According to legend, the way Warhol came about painting soup cans and dollar bills was generated in a conversation with Muriel Latow, a New York gallery owner and friend. Warhol, who was notorious for asking for new ideas was countered with, "Is there something that means more to you than money? Would not money be a subject for pictures that everyone would immediately understand: bank notes or soup cans or something similar?" Warhol was clearly drawn to subjects that were easily comprehensible and "loved," and were above all commodities to be consumed. Money was what enabled consumption, but in addition to its exchange value, it was also inherently a commodity. In fact, Warhol seems to have had a fetishistic relationship to the physical object of money, opting to pay for everything with cash rather than any other cash equivalent.
The subject of money was crucial to the development of Warhol's art because it led him to adopt the process of silk-screening in the spring of 1962. When Warhol wanted to repeat the bills in his characteristic grid format, he realized that cutting a stencil or carving an eraser, as he had done for his postage and trading stamps, proved too tedious. Because reproducing a photograph of a dollar bill would have constituted forgery, Warhol had a screen made from a drawing of a bill that was much like the present work. He would resurrect the theme of money in the early 1980s with his silk-screened Dollar Signs. (see lot 66).

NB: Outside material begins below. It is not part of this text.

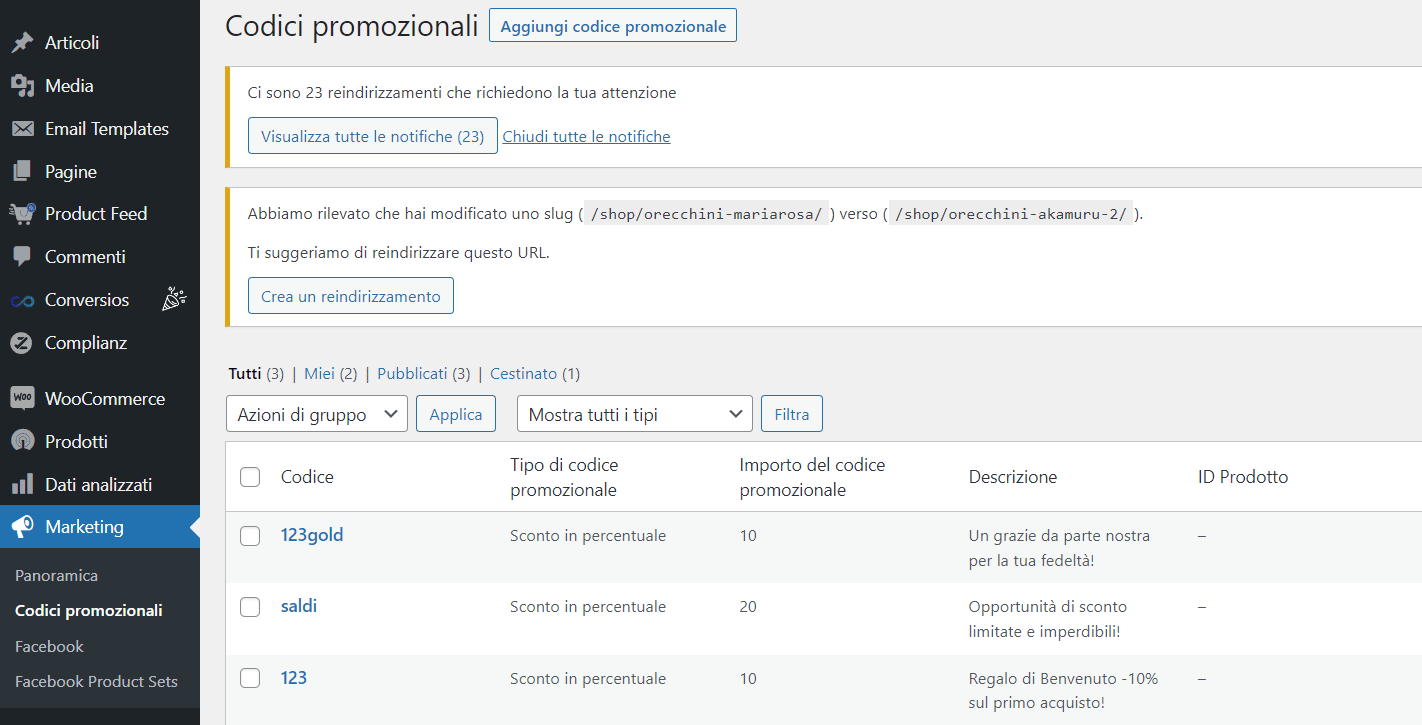The height and width of the screenshot is (725, 1422).
Task: Check the box next to 123gold
Action: pyautogui.click(x=250, y=535)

Bourdon suggests that, "Warhol's paintings and drawings of flat dollar bills bring to mind the tromp l'oeil works created by several American painters in the closing decades of the nineteenth century, especially William M. Harnett and John Haberle, both of whom scrupulously copied paper money. Many fool-the-eye illusions depend for their success on the actual flatness of the pictured subject. Like Haberle and Harnett, Warhol repeatedly chose to paint subjects that possessed very little three-dimensionality" (D. Bourdan, Warhol, New York, 1989, p. 108). While Warhol's subject and manner of execution put him in the company of the greatest illusionistic painters of American history, Warhol's approach was definitely not traditional. He introduced handmade imperfections, especially visible in the exaggerated curvilinear lines in the decorative border as well as the vigorous hatching and shading in the presidential portrait, which ultimately thwarted the scrupulous illusionism of his predecessors. Even when he was to later embrace the impersonal and mechanical process of silk-screening, famously stating, "I want to be a machine," he consistently undermined the perfection inherent in the machine aesthetic through slippages and striations on his painted surfaces in order to retain a vestige of the artist's touch. In their method of execution and deliberate injections of artistic license, Warhol's drawings are the strongest embodiment of this trait.